Ali Hassan, a researcher at Sheikh al-Tusi University College, told Al-Monitor, “Religious schools in Iraq are nothing new. They used to be scarce, before they really spread after 2003.”
Activist and lawyer Umm Sana al-Hayyali told Al-Monitor, “The curricula of religious schools focus on sectarian beliefs” calling for “the abolition of all non-state schools and the formation of committees to supervise the curricula.”
Hamza al-Krishi, an academic at Babil University, acknowledged to Al-Monitor, “The competition rages between the religious and state approaches to education, because the person with a religious education has an Islamic approach that contradicts the state curriculum, which may contravene Islamic regulations.
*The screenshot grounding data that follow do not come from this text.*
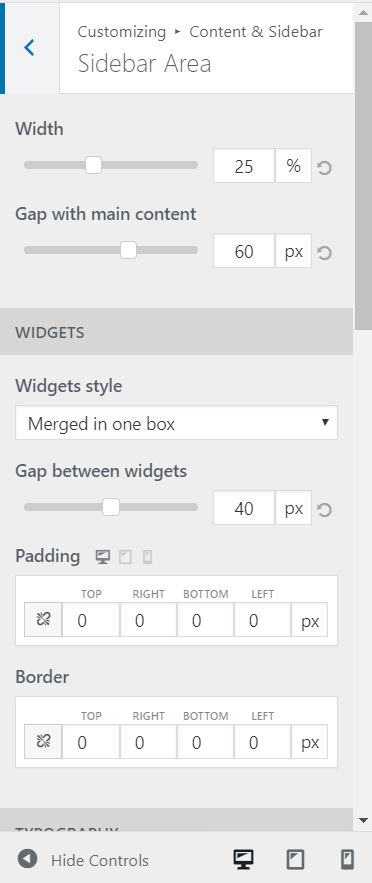Click px unit selector in Padding box
Image resolution: width=372 pixels, height=883 pixels.
(310, 621)
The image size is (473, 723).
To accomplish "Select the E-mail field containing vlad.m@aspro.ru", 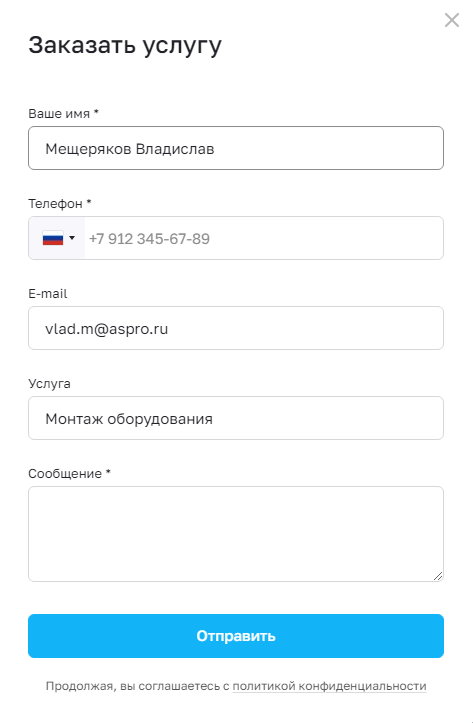I will point(236,328).
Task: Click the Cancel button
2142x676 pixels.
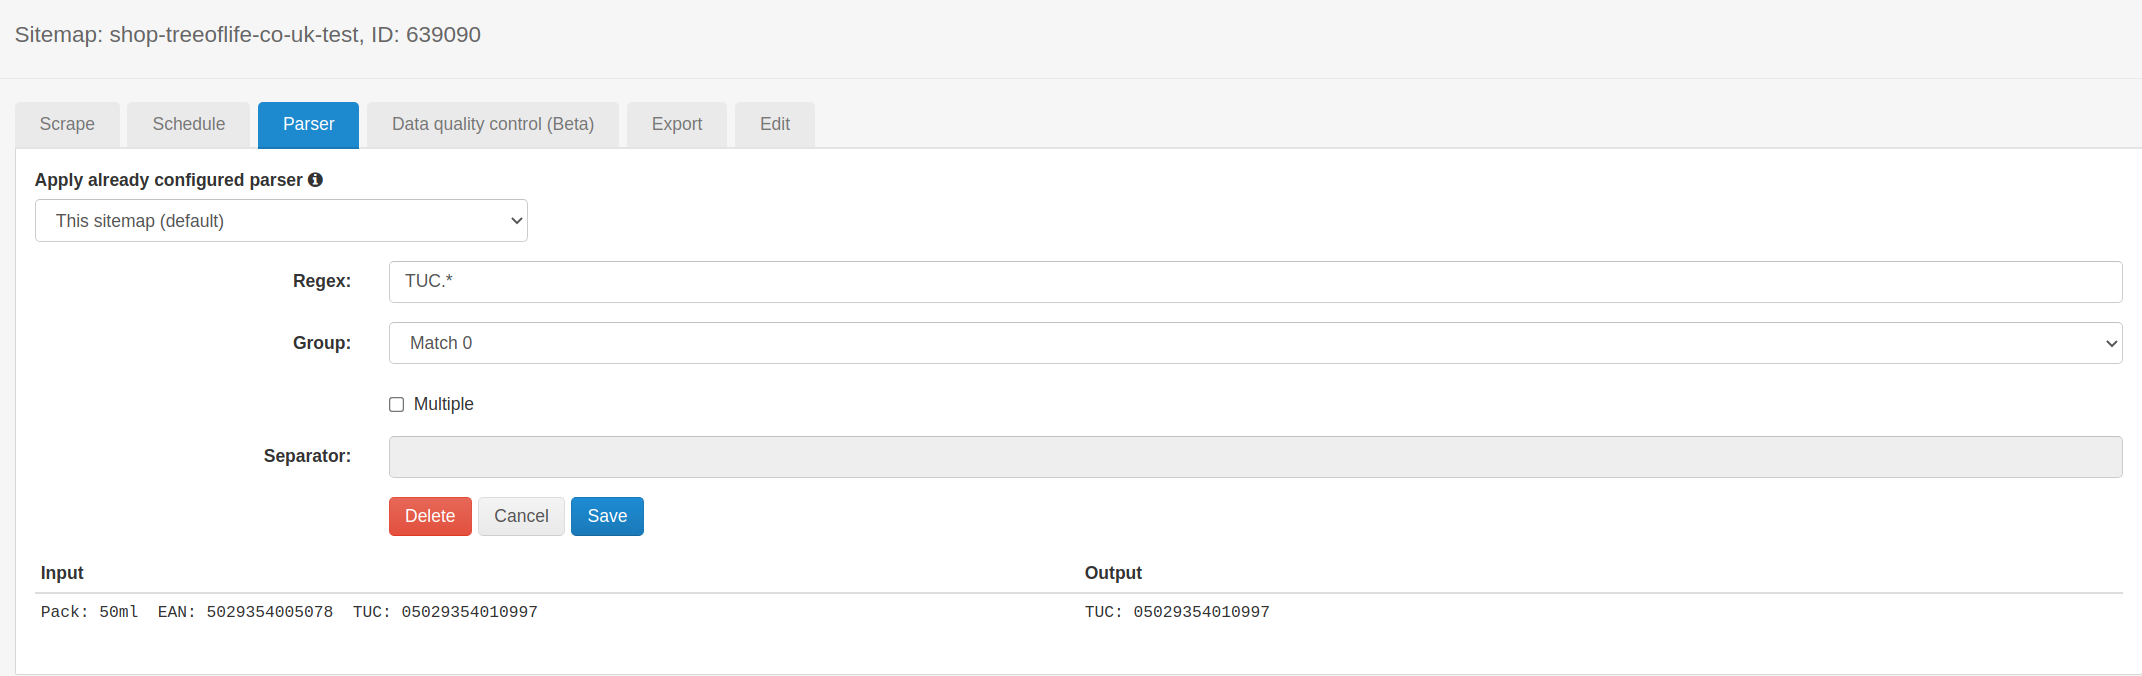Action: [521, 516]
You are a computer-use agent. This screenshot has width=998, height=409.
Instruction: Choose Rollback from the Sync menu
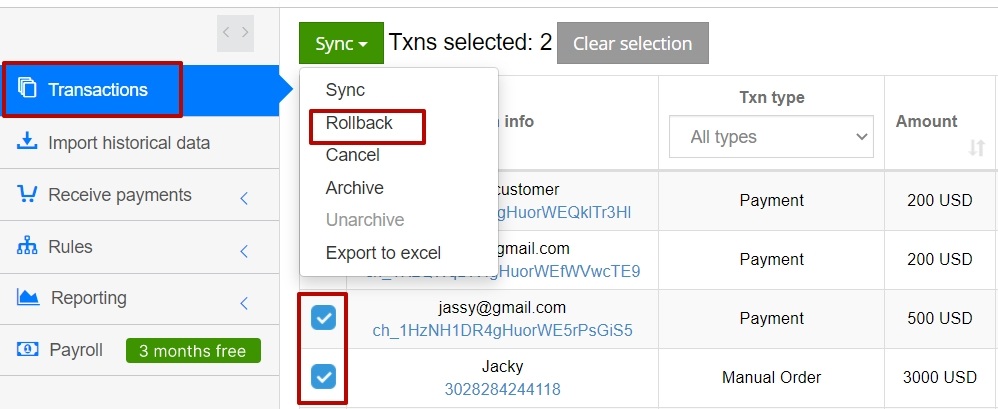click(359, 123)
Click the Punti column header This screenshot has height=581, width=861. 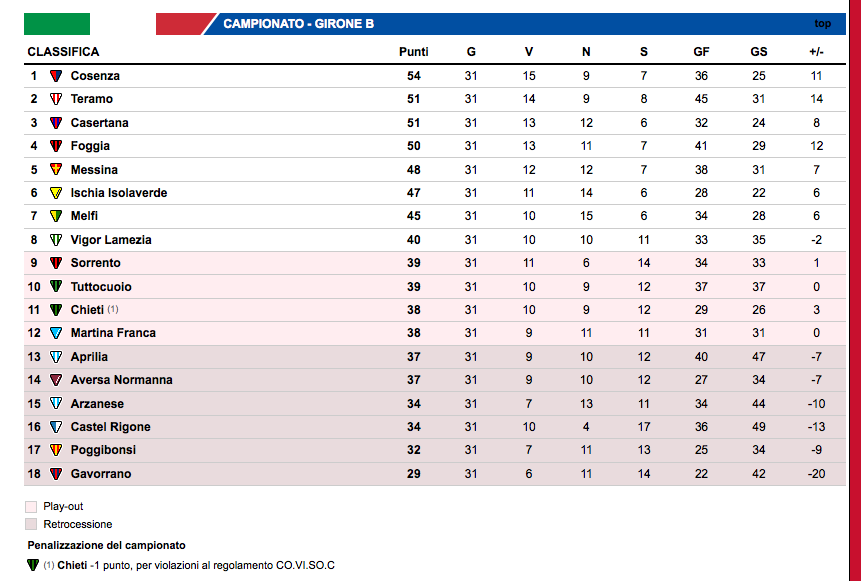pyautogui.click(x=413, y=52)

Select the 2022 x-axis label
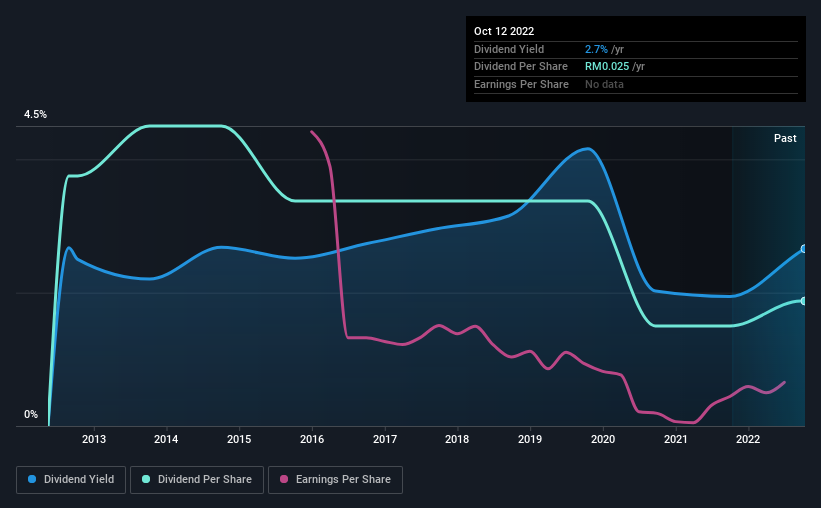[x=748, y=439]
So they end up colliding.”
Krishi also pointed out, “The religious education dilemma, generally in countries fighting a sectarian conflict, form the citizens’ identity, making them prone to sectarian violence.”
In an interview with Al-Monitor, writer and reporter Nassar al-Kriti called for “subjecting education to strict and centralized management so as to avoid the emergence of different curricula and means of [education].”
Kriti believes, “The emergence of institutes and schools with a religious orientation and others with secular trends creates chaos in the administration and sectarian differences in the curriculum.”
Kriti agrees with writer and journalist Riad al-Gharib, who told Al-Monitor, “Since 2003, religious thought has been seeking to dominate the educational system, which is trying hard, through its curricula, to be balanced and convincing to those who control the political power.”
There is no doubt that education in Iraq has become a means of consolidating sectarian identities. Although the official curriculum is supposed to be the same throughout Iraq, it is subject to various agendas, interpretation and analysis, each according to different sectarian, political and religious inclinations.